[Records supplied]

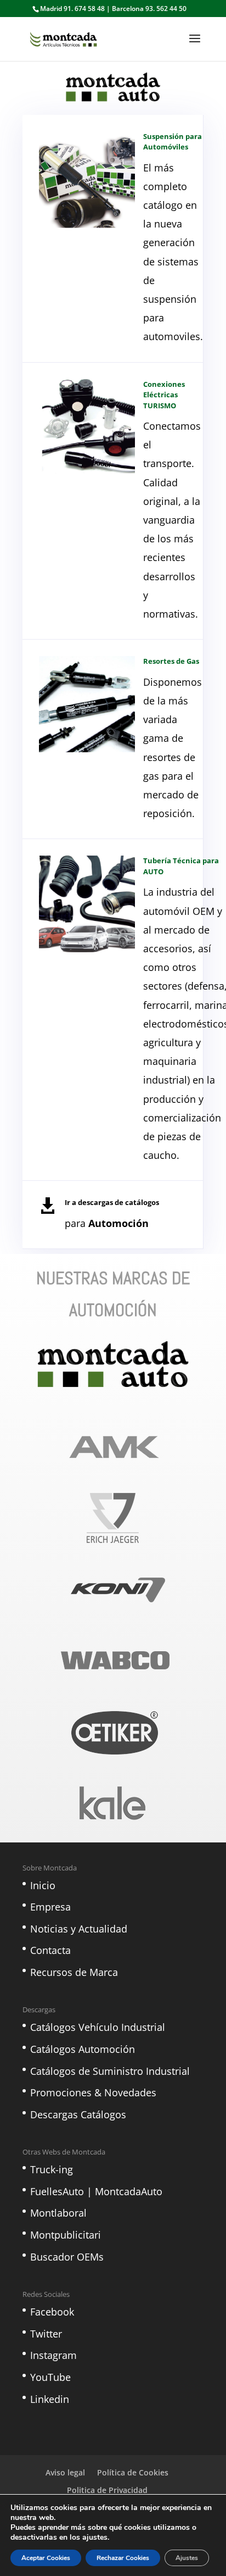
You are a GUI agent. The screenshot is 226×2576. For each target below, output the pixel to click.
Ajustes (187, 2557)
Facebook (52, 2311)
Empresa (50, 1906)
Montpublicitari (65, 2234)
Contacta (50, 1950)
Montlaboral (58, 2212)
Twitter (46, 2333)
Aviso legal (65, 2472)
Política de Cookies (132, 2472)
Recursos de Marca (74, 1972)
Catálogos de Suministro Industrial (110, 2071)
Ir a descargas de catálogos (112, 1202)
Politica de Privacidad (107, 2490)
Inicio (42, 1885)
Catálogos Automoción (82, 2049)
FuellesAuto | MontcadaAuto (96, 2191)
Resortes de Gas (171, 661)
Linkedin (49, 2399)
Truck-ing (51, 2169)
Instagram (53, 2355)
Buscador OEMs (67, 2256)
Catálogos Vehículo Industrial (97, 2027)
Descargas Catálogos (78, 2114)
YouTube (50, 2377)
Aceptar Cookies (45, 2557)
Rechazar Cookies (123, 2557)
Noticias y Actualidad (78, 1928)
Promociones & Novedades (93, 2092)
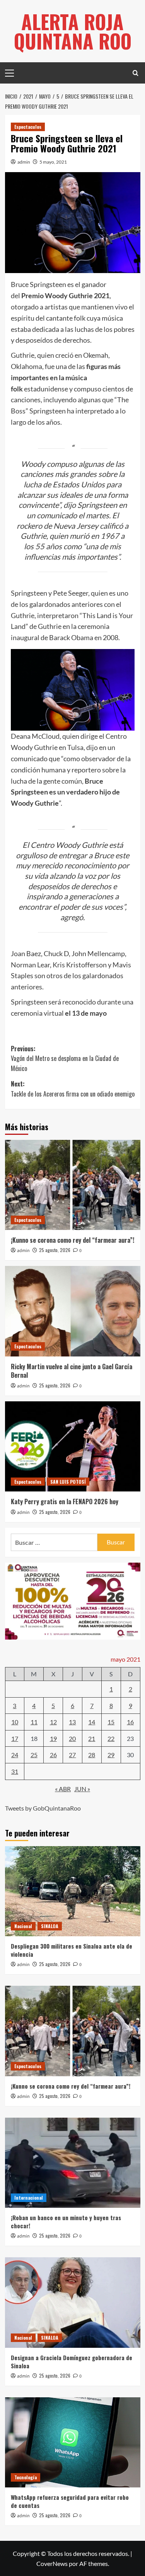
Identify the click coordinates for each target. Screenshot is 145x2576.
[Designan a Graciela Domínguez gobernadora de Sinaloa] (72, 2302)
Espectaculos (27, 126)
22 (110, 1738)
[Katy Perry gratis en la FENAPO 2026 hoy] (72, 1446)
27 (72, 1754)
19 (53, 1738)
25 (34, 1754)
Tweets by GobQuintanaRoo (43, 1808)
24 (14, 1754)
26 (53, 1754)
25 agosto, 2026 (54, 1250)
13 (72, 1721)
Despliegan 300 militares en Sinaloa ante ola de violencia (71, 1950)
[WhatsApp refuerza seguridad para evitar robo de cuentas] (72, 2442)
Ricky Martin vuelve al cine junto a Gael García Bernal (71, 1371)
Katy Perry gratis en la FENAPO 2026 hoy (64, 1501)
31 (14, 1771)
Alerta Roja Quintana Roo (72, 31)
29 (110, 1754)
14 (91, 1721)
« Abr (63, 1788)
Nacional (23, 1926)
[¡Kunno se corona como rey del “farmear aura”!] (72, 1185)
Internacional (28, 2197)
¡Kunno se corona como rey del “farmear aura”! (72, 1240)
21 (91, 1738)
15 (110, 1721)
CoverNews (52, 2563)
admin (23, 162)
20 (72, 1738)
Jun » (82, 1788)
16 (130, 1721)
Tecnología (25, 2477)
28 (91, 1754)
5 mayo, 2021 (53, 162)
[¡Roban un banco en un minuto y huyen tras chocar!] (72, 2163)
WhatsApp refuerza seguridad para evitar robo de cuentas (70, 2501)
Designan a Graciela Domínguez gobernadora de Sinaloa (71, 2361)
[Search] (135, 73)
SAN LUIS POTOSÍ (68, 1481)
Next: (73, 1088)
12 (53, 1721)
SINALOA (49, 1926)
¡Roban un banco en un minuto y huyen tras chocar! (66, 2221)
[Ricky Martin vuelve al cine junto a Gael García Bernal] (72, 1311)
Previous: (65, 1058)
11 (34, 1721)
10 (14, 1721)
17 (14, 1738)
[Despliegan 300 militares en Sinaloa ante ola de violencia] (72, 1891)
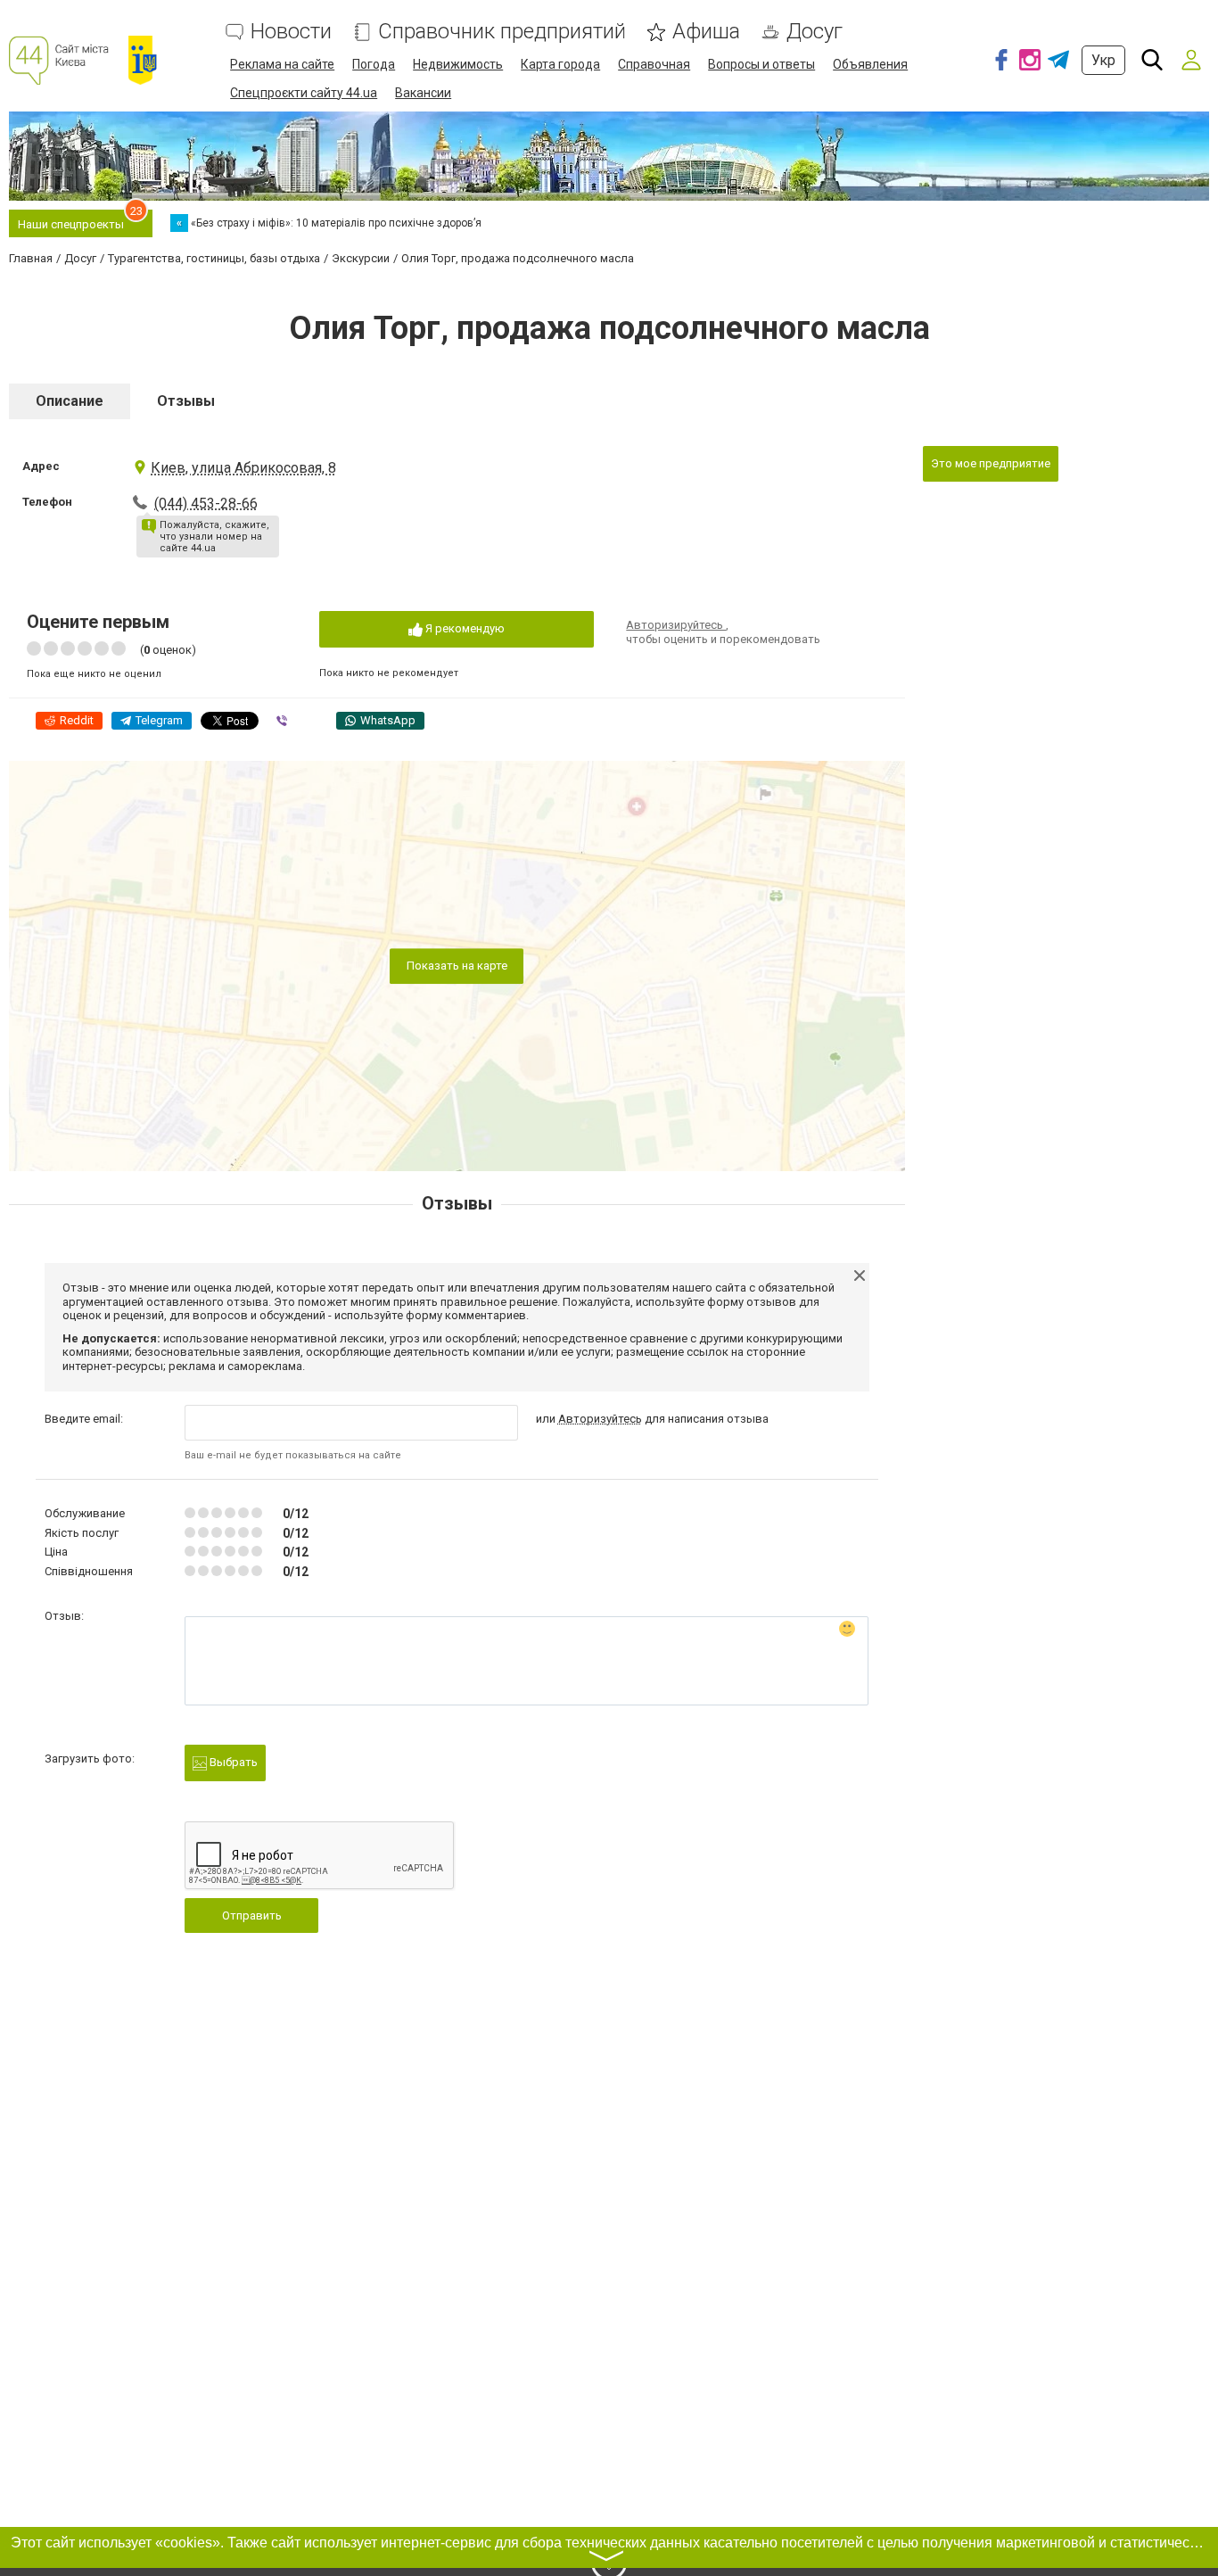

[/Records supplied]

▶ _Problem_
Read the entries above, then pull out the lines that include "farmear".

▶ _Expected answer_
[¡Kunno se corona como rey del “farmear aura”!] (72, 1185)
¡Kunno se corona como rey del “farmear aura”! (72, 1240)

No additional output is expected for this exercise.